▶ _CONSEGNA_:
Rispondi a queste domande sull'editoriale relativo all'innovazione agricola:
1. Secondo l'editoriale, che cosa si intende per innovazione dal punto di vista della collettività?
2. In quale periodo chi scrive ha cominciato a occuparsi di innovazione agricola?
3. Qual era allora l'indiscussa funzione sociale dell'agricoltura?

▶ _BRANO_:
'''

Editoriale

Editoriale
Sull’innovazione agricola e sulla sua misura: alcune considerazioni introduttive
a Università Politecnica delle Marche (UNIVPM), Dipartimento di Scienze Economiche e Sociali

La sfida dell’innovazione agricola

Dal punto di vista della collettività e quindi, auspicabilmente, del decisore politico, per innovazione si intende tutto ciò che crea valore laddove prima non c’era. Con riferimento all’attività agricola, tale creazione di valore fa dunque riferimento alla più ampia funzione sociale del sistema agro-alimentare. Questa breve nota introduttiva al numero vuole proporre alcune considerazioni critiche su tale questione, con particolare riferimento al problema della misura.
Ho cominciato ad occuparmi di innovazione agricola nella prima metà degli anni ’90 con la mia tesi di laurea prima, e di dottorato poi. In realtà, il tema dell’innovazione rimaneva sullo sfondo di quel programma di ricerca poiché al centro c’era l’allora indiscussa misura di questa creazione di valore, ovvero l’aumento di produttività, come espressione dell’altrettanto indiscussa funzione sociale dell’agricoltura: produrre cibo. Allora, innovazione agricola aveva il principale, se non l’unico, significato di progresso tecnologico che, intervenendo sui processi produttivi o sulla qualità dei prodotti, determinava una crescita della produttività in valore dei fattori impiegati nella produzione primaria. Nel secolo scorso, la centralità di tale accezione di innovazione in ambito agricolo era per certi versi ovvia: in un mondo che cresceva a tassi elevati e regolari, sia come livello di consumo alimentare pro-capite che come popolazione che esprimeva tale domanda, il valore fondamentale da creare era la capacità di produrre di più e meglio con la stessa quantità di risorse (la quantità finita di terre coltivabili) o, perfino, con una dotazione inferiore delle stesse (si pensi alla costante fuoriuscita di lavoro agricolo).

'''

▶ _DATI FORNITI_:

'''

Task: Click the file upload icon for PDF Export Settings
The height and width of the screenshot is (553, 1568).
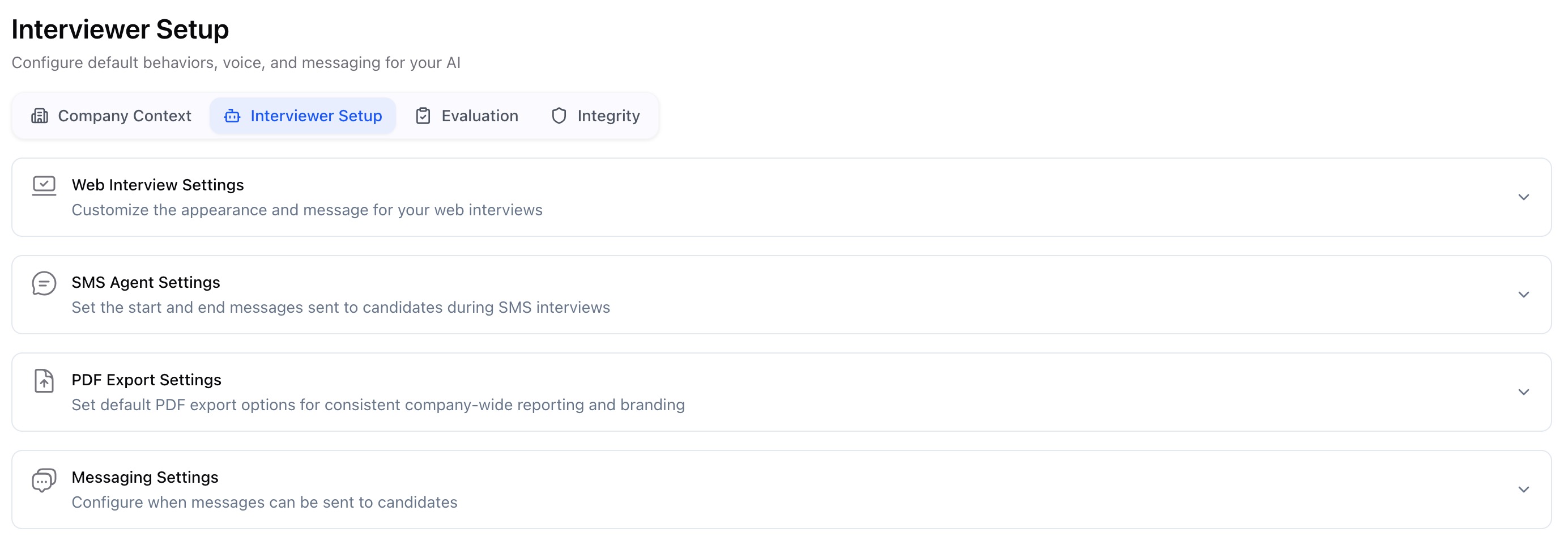Action: pos(44,381)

'''

▶ _RISPOSTA SCRITTA_:
1. Tutto ciò che crea valore laddove prima non c'era.
2. Nella prima metà degli anni '90.
3. Produrre cibo.